Nunca se sintió bien en Brasil. Y viceversa. A los tres meses tuvo su primer conflicto luego de perder con San Lorenzo, por la Libertadores. El club le dio permiso para quedarse un día más en Buenos Aires pero salió a bailar, volvió al amanecer, se quedó dormido y perdió el avión. Reto y multa. En la copa 2015 contra el Toluca lo echaron por escupir a un rival. Otra multa. Centurión se quejaba: “Vivo en una burbuja: de casa al entrenamiento. No estoy bien acá”. Entonces, llegó Boca.
Debut. Choque, huida, tres amigos y dos chicas bajaban del BMW sin saber qué decir, los medios repetían mil imágenes suyas en boliches, meta cumbia, mujeres, alcohol, cosas así. Pero el video que todos creían que era el de la noche del accidente resultó ser viejo. “Es de hace 15 días, en Recoleta”, aclaró Ariel Pucheta, ex de Ráfaga, que en el show trataba de cantar junto a un muy deteriorado Centurión. Cada vez peor.

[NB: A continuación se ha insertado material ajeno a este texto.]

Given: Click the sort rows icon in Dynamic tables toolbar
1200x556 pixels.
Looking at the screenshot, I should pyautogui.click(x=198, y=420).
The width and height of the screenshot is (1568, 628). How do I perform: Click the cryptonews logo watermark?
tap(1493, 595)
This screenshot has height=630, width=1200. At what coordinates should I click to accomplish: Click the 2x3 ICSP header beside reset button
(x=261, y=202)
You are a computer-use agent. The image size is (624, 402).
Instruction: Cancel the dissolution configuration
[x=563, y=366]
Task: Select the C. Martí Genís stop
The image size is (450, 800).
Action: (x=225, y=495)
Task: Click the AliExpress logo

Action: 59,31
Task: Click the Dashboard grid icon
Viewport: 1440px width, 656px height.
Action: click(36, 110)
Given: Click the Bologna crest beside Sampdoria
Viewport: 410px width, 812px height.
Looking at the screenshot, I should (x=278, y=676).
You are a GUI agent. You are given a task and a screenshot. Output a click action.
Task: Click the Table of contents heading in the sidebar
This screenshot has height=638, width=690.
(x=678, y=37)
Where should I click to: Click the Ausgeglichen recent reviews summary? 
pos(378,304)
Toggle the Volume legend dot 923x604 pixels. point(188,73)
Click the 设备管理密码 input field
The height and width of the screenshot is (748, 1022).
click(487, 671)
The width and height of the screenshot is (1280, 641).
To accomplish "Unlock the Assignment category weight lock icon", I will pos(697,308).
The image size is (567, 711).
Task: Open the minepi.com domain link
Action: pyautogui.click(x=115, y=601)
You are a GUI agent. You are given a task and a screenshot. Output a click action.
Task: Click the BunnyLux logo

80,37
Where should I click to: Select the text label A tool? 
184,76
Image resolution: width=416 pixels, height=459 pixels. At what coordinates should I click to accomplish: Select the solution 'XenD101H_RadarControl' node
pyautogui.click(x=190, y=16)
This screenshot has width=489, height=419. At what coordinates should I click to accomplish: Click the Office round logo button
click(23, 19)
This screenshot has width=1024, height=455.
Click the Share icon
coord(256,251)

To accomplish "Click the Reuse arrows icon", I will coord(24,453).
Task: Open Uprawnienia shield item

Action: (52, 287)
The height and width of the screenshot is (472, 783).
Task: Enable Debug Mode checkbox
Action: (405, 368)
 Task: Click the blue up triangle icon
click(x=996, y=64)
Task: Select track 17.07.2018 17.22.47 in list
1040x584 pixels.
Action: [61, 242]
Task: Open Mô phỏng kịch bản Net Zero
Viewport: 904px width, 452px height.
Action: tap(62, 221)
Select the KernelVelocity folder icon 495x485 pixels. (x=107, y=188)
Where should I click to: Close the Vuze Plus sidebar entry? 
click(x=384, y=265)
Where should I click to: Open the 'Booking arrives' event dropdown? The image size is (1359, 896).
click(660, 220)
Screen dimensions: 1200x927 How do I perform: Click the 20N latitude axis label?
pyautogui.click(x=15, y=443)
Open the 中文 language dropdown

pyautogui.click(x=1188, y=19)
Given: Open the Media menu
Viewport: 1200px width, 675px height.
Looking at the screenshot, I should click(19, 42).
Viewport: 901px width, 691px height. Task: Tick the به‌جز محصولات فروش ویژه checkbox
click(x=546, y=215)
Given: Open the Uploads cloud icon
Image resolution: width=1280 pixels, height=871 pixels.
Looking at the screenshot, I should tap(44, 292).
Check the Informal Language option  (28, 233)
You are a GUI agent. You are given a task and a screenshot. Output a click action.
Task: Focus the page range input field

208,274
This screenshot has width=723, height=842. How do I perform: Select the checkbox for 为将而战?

Jorge Sampaoli miró para otro lado cuando Arturo Vidal destrozó su Ferrari en plena Copa América de Chile, manejando ebrio. Hasta la presidenta Bachelet lo llamó para que zafara. La orden era ganar sí o sí. Centurión, como Vidal, jugará. Los Barros Schelotto se lo querían comer crudo, pero si logra mantener el nivel será titular. “No soy yo quien debe decidir, para eso está la Justicia. Pero Centurión sabe muy bien que no puede volver a equivocarse”, le advirtió Guillermo a tres bandas.
El lunes fue a la comisaría con su abogado, se hizo responsable de todo y lo procesaron por lesiones culposas. El miércoles pidió disculpas en Boca y el jueves escribió en Twitter: “Hermoso día. A entrenar, que es lo único que importa. Sigan hablando”. Junto al texto, una panorámica de Puerto Madero sacada desde muy, muy alto, en su departamento de lujo.
Centurión nos habla desde el afuera, siempre. Desafiante, como el marginal sin destino que todavía se siente, busca refugio en el barrio de los más ricos, en cruenta guerra con su propia historia.